Over the last year 44,000 more public sector jobs have been lost than private sector jobs created.
In two posts over the last week, Tory spinmeister David Smith has continued to make wildly misleading claims about the labour market. The public needs to have fact separated from fiction. This is advocacy pretending to be (bad) economics which needs to be exposed for what it is.
First, Smith had a column on 11 March in the Sunday Times entitled "Britain's jobs machine is still working" and then a blog on 14 March entitled "The jobs figures - not bad, could be better." In his column he made the claim that:
One of the enduring narratives of recent months has been that the private sector is not generating the jobs to offset cuts in the public sector. Fortunately it is not true. Since December 2009 public sector employment has fallen by 365,000 while jobs in the private sector have risen by 630,000.

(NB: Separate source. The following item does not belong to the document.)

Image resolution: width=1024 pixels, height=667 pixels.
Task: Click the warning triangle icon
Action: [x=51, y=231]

Sadly it is true. I have no idea why he would claim it is not. In the blog he made a similar claim:
There's better news in the fact that private sector employment, up 683,000 over the past two years, has more than outweighed the drop of 390,000 in public sector employment (which is now down to 2003 levels) over the period.

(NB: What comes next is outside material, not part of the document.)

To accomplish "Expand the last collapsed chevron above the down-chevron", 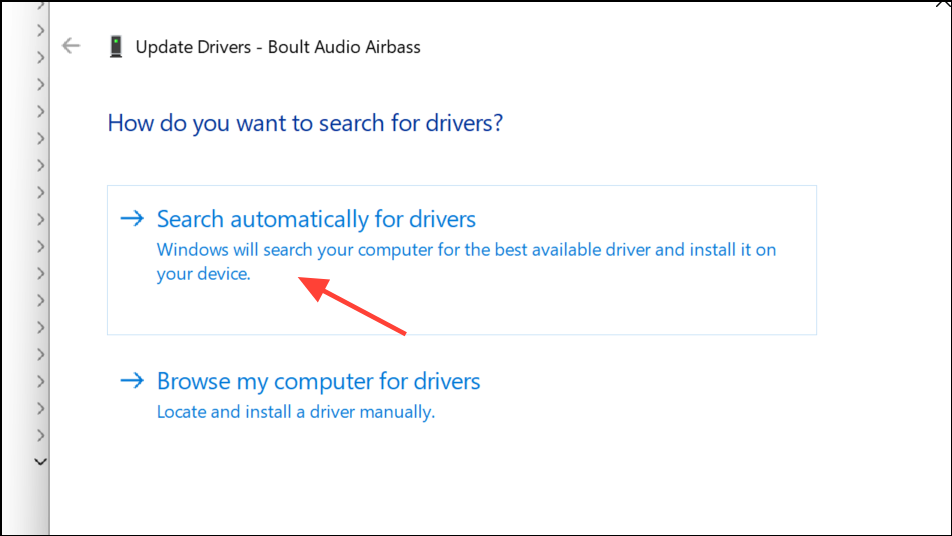I will point(41,435).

That is factually correct but has very little to do with the current government's policies. The rise in employment was mostly driven by the last Labour government's policies. The vast majority of this increase in employment occurred before this government even took office.
The latest ONS data permits us to evaluate Smith's claims. I present results from table 4 of the latest ONS labour market release.
So let's just do a few calculations and see if Smith is right.
It is true that the number of private sector jobs is up by 273,000 more than the fall in the number of public sector jobs, but that is driven almost entirely by the rise in the number of private sector jobs under the previous Labour government. Up from 22,490,000 in December 2009 to 22,853, 000 in June 2010 or by 363,000.
Of course this rise did not occur under current policies, so it is entirely disingenuous for Smith to claim it did when it didn't. The most appropriate calculation surely would be to examine what has happened since this government took office. So if we take June 2010 as the starting point, private sector job creation was less than public sector destruction by 30,000. The figure is broadly similar if you do the calculation from September or December 2010, to allow for some time for the coalition's policies to take effect. Over the last year there has not been better news, the news has actually been exactly the opposite. The public sector job cull meant that net job creation was negative, of the order of -44,000. I have no idea how anyone in their right minds could interpret this as good news.
The right conclusion then is that one of the enduring narratives of recent months has been that the private sector is not generating the jobs to offset cuts in the public sector. Unfortunately this is totally and completely true.
This sort of biased analysis gives economics a bad name.